* _SET TASK_:
Give these rows again with every instance of "bathroom" replaced by "washroom" and everything else left as it is.

start

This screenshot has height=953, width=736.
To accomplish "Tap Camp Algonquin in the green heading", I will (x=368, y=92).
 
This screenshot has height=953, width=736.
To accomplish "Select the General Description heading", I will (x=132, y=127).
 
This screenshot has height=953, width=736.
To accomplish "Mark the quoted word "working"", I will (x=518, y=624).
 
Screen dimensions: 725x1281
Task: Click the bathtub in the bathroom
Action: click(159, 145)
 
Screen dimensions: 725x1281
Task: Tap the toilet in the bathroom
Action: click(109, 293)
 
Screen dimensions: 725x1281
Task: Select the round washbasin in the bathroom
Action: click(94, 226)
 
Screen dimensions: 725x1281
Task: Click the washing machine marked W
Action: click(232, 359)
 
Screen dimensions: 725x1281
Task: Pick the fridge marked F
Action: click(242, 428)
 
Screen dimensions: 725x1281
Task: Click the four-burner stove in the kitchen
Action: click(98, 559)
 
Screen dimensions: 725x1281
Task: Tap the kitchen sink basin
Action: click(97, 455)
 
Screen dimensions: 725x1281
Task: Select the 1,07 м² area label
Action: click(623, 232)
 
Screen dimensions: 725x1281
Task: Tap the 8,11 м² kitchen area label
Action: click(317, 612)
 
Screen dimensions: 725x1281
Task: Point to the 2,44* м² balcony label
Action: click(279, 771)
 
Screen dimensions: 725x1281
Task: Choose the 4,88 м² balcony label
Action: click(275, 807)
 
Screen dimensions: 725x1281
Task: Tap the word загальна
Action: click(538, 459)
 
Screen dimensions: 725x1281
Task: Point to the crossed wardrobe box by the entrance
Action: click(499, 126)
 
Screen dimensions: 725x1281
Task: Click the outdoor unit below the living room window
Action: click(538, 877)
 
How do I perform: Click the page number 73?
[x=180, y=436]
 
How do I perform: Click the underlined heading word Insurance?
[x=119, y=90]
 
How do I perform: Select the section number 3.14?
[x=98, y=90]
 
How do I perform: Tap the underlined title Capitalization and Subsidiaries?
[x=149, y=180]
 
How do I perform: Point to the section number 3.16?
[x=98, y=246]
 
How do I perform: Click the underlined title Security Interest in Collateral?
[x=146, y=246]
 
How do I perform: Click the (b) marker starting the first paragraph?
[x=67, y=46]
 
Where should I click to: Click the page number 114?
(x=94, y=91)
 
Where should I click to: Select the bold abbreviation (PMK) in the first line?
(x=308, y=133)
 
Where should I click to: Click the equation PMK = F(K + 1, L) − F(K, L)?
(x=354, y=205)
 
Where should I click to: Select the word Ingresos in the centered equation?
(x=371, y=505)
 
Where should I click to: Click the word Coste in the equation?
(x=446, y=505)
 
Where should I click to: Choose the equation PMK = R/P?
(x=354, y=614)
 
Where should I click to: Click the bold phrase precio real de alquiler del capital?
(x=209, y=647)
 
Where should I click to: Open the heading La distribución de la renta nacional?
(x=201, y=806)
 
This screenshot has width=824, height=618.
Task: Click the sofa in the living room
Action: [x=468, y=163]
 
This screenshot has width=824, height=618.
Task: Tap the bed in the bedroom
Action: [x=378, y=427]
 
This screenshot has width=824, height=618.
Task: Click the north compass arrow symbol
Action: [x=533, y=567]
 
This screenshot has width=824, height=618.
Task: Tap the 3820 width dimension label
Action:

end

* _EXPECTED ANSWER_:
This screenshot has height=953, width=736.
To accomplish "Tap Camp Algonquin in the green heading", I will (x=368, y=92).
 
This screenshot has height=953, width=736.
To accomplish "Select the General Description heading", I will (x=132, y=127).
 
This screenshot has height=953, width=736.
To accomplish "Mark the quoted word "working"", I will (x=518, y=624).
 
Screen dimensions: 725x1281
Task: Click the bathtub in the washroom
Action: click(159, 145)
 
Screen dimensions: 725x1281
Task: Tap the toilet in the washroom
Action: click(109, 293)
 
Screen dimensions: 725x1281
Task: Select the round washbasin in the washroom
Action: click(94, 226)
 
Screen dimensions: 725x1281
Task: Click the washing machine marked W
Action: click(232, 359)
 
Screen dimensions: 725x1281
Task: Pick the fridge marked F
Action: click(242, 428)
 
Screen dimensions: 725x1281
Task: Click the four-burner stove in the kitchen
Action: click(98, 559)
 
Screen dimensions: 725x1281
Task: Tap the kitchen sink basin
Action: click(97, 455)
 
Screen dimensions: 725x1281
Task: Select the 1,07 м² area label
Action: click(623, 232)
 
Screen dimensions: 725x1281
Task: Tap the 8,11 м² kitchen area label
Action: click(317, 612)
 
Screen dimensions: 725x1281
Task: Point to the 2,44* м² balcony label
Action: click(279, 771)
 
Screen dimensions: 725x1281
Task: Choose the 4,88 м² balcony label
Action: click(275, 807)
 
Screen dimensions: 725x1281
Task: Tap the word загальна
Action: click(538, 459)
 
Screen dimensions: 725x1281
Task: Point to the crossed wardrobe box by the entrance
Action: click(499, 126)
 
Screen dimensions: 725x1281
Task: Click the outdoor unit below the living room window
Action: click(538, 877)
 
How do I perform: Click the page number 73?
[x=180, y=436]
 
How do I perform: Click the underlined heading word Insurance?
[x=119, y=90]
 
How do I perform: Select the section number 3.14?
[x=98, y=90]
 
How do I perform: Tap the underlined title Capitalization and Subsidiaries?
[x=149, y=180]
 
How do I perform: Point to the section number 3.16?
[x=98, y=246]
 
How do I perform: Click the underlined title Security Interest in Collateral?
[x=146, y=246]
 
How do I perform: Click the (b) marker starting the first paragraph?
[x=67, y=46]
 
Where should I click to: Click the page number 114?
(x=94, y=91)
 
Where should I click to: Select the bold abbreviation (PMK) in the first line?
(x=308, y=133)
 
Where should I click to: Click the equation PMK = F(K + 1, L) − F(K, L)?
(x=354, y=205)
 
Where should I click to: Select the word Ingresos in the centered equation?
(x=371, y=505)
 
Where should I click to: Click the word Coste in the equation?
(x=446, y=505)
 
Where should I click to: Choose the equation PMK = R/P?
(x=354, y=614)
 
Where should I click to: Click the bold phrase precio real de alquiler del capital?
(x=209, y=647)
 
Where should I click to: Open the heading La distribución de la renta nacional?
(x=201, y=806)
 
This screenshot has width=824, height=618.
Task: Click the sofa in the living room
Action: [x=468, y=163]
 
This screenshot has width=824, height=618.
Task: Tap the bed in the bedroom
Action: [x=378, y=427]
 
This screenshot has width=824, height=618.
Task: Click the north compass arrow symbol
Action: [x=533, y=567]
 
This screenshot has width=824, height=618.
Task: Tap the 3820 width dimension label
Action:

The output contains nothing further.